» QUOTED PASSAGE:
+ + + + +
SDA conference – gallery day, part III

2009 SDA Member show - opening reception

Opening reception at Katherine E. Nash Gallery, June 9, 2011

The Katherine E. Nash Gallery, on the University of Minnesota campus, is a large, beautiful space where several SDA featured exhibitions were installed. Here’s a small sampling.

Apparitions – Tim Harding

Katherine E. Nash Gallery, Univ. of Minn., Minneapolis, Minn.
Through June 30

Works in this exhibition are “concerned with the juxtaposition of body and soul.” Harding was inspired by his “growing recognition of his own mortality, the Shroud of Turin*, and the 9/11 tragedy in New York.”

 

Reflections on Water: Recent Works by Mary Edna Fraser,
Linda Gass, and Barbara Lee Smith

Katherine E. Nash Gallery, Univ. of Minn., Minneapolis, Minn.
Through June 30

The theme of water – “whether viewed aerially, from a distance or close enough to feel the spray of a wave” – is the common thread of the work of these three artists, whose processes are quite different. Show coordinator Barbara Lee Smith uses industrial-grade polyester combined with paint and stitching to create dreamy, atmospheric landscapes. The works in her exhibition “serve as reminders of the power of nature and the power of humankind to create and destroy.” Linda Gass paints and stitches on silk; her aerial-perspective landscapes are an expression of her environmental activism, encouraging people to consider water-use issues and feel inspired to take action. Mary Edna Fraser is also motivated by environmental concerns, seeking to convey “a sense of place often employing conservation science. Her work is inspired by Japanese “floating world” woodblock prints from the Edo period (1615-1868).

 

The WindFallMaps – India Flint

Katherine E. Nash Gallery, Univ. of Minn., Minneapolis, Minn.
Through June 30

A beautiful solo show of the work of India Flint, an artist known for her work with the ecoprint, an ecologically sustainable plant-based dyeing process. This exhibition includes wall pieces as well as long, flowing garments hung from branches, making for an immersive, forest-like experience. From the artist’s statement:

Some pieces are intended for walls, others to enfold the human body, which in turn marks its own kind of map upon the work as a garment molds to the wearer. Discarded clothes are encoded maps of bodies as well as maps of places the bodies have been. Cut open a well-worn garment and it will reveal clues of wandering, wear and shape; just as the Shroud of Turin* revealed clues about the form it once wrapped.
+ + + + +
» GOALS:
**1.** Transcribe the part of the SDA gallery post from "Opening reception at" up to and including "a small sampling.".
**2.** Resume the SDA gallery post, picking up right after its last sentence.

» DATA SHOWN:
+ + + + +
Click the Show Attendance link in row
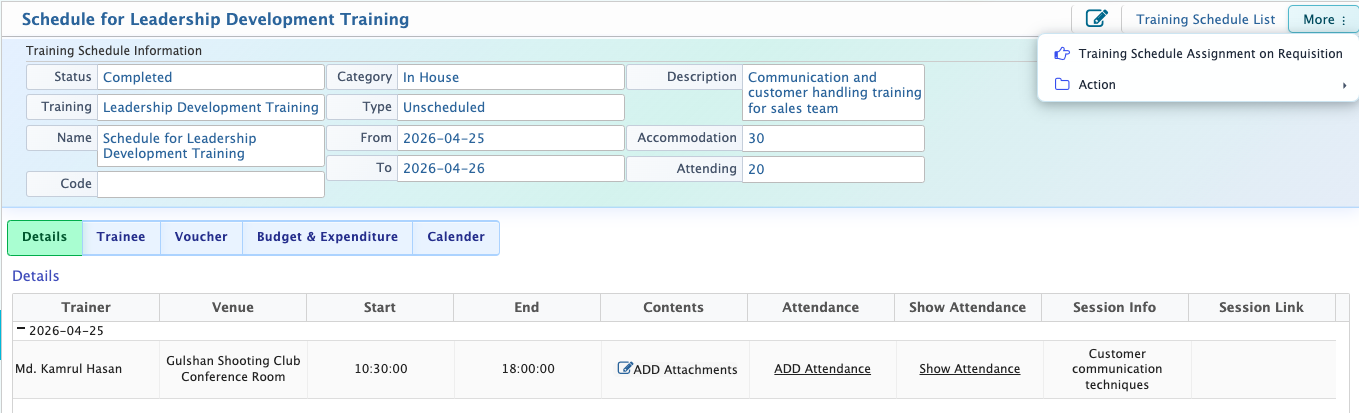 (969, 369)
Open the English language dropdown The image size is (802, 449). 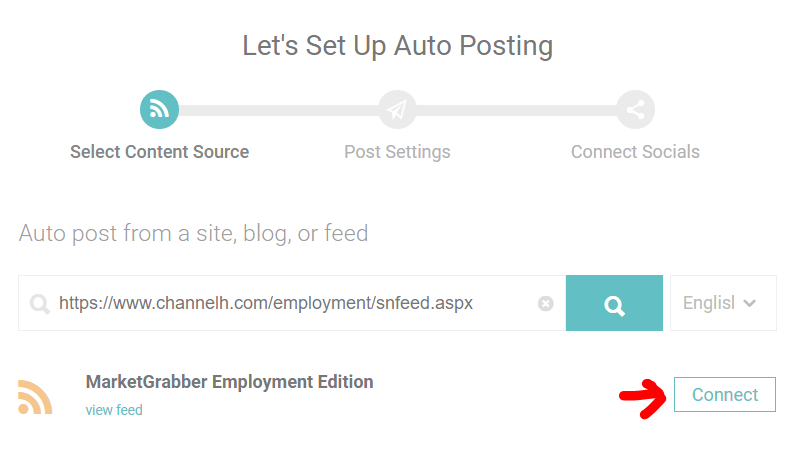click(723, 303)
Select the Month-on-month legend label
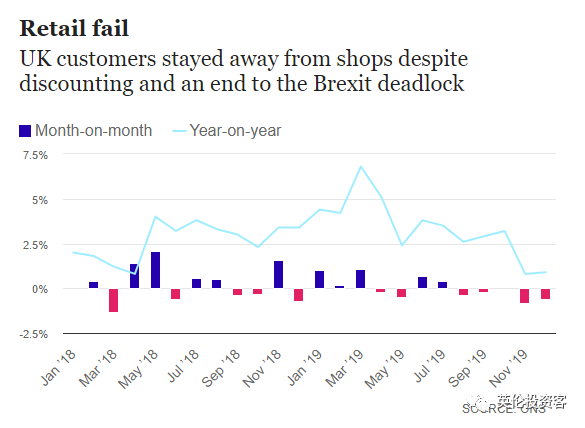585x428 pixels. click(x=93, y=131)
+ + + + +
» TASK RESULTS:
**1.**
Opening reception at Katherine E. Nash Gallery, June 9, 2011

The Katherine E. Nash Gallery, on the University of Minnesota campus, is a large, beautiful space where several SDA featured exhibitions were installed. Here’s a small sampling.

**2.**
The maps in this exhibition aren’t intended to function as guides, rather as a series of travel notes in a personal code that remind me of places I’ve been. The processes are slow and mindful, a kind of immersion in intimate knowledge of the land as much as quiet concentrated work on stitching and piecing.

(See more about her process in my posts about her workshop here and here.)

 
 *What are the odds that two of the artists in these concurrent exhibitions would mention the Shroud of Turin?

 

2017-10-15T16:15:50+00:00 June 17th, 2011|Exhibitions|5 Comments

SDA conference – gallery day, part II

Jason Pollen - Promise of Calmer Seas
Promise of Calmer Seas, detail, ©Jason Pollen

Sentinels – Jason Pollen

The Christensen Center Art Gallery, Augsburg College, Minneapolis, Minn.
Through July 29

It would be difficult to overestimate the contribution and influence Jason Pollen has had in the world of textile art over the last few decades. As a long-time president of the Surface Design Association and recently retired chair of the fiber department at Kansas City Art Institute, his artwork and his teaching have inspired countless numbers of students and working artists alike. I was fortunate to have had the opportunity to take a workshop with him in the Denver area several years ago, and some of the things I learned are integral to the work I’m making now.

The Winter 2011 issue of Surface Design Journal features an article on his work. “A Safe Place to Play,” by Geraldine Craig, provides a brief history of Jason and his work along with several beautiful photographs. I had been familiar with his textile work up until this point, but his latest work includes a series of tall wood sculptures with complex surface textures and varied colors. Reminiscent of human figures, these articulated structures simultaneously stand on the floor and lean against the wall in a relaxed yet watchful manner. According to the article, “Pollen views them as sentinels, protectors who distinguish between the protected and unknown potential prey.” These sculptures, along with 2 textile pieces, comprise the Sentinels exhibition.

The wall label for the exhibition says:

The inspiration for this exhibition stems from a prolonged experience of physical and emotional wounds, scars and mercifully, an ongoing significant recovery. Witnessing the stages of illness and vulnerability compelled me to create works that reflect on the universality of our fragility and strengths. Cloth, wood, stitching, color and mark-making are the tools I require in my passionate attempt to bring inanimate objects to life. My wish is that they might inspire those who connect with them.

–Jason Pollen

I would say he has succeeded admirably in his wish.

 

New Tools and Ancient Techniques – Teresa Paschke

Gage Family Art Gallery, Augsburg College, Minneapolis, Minn.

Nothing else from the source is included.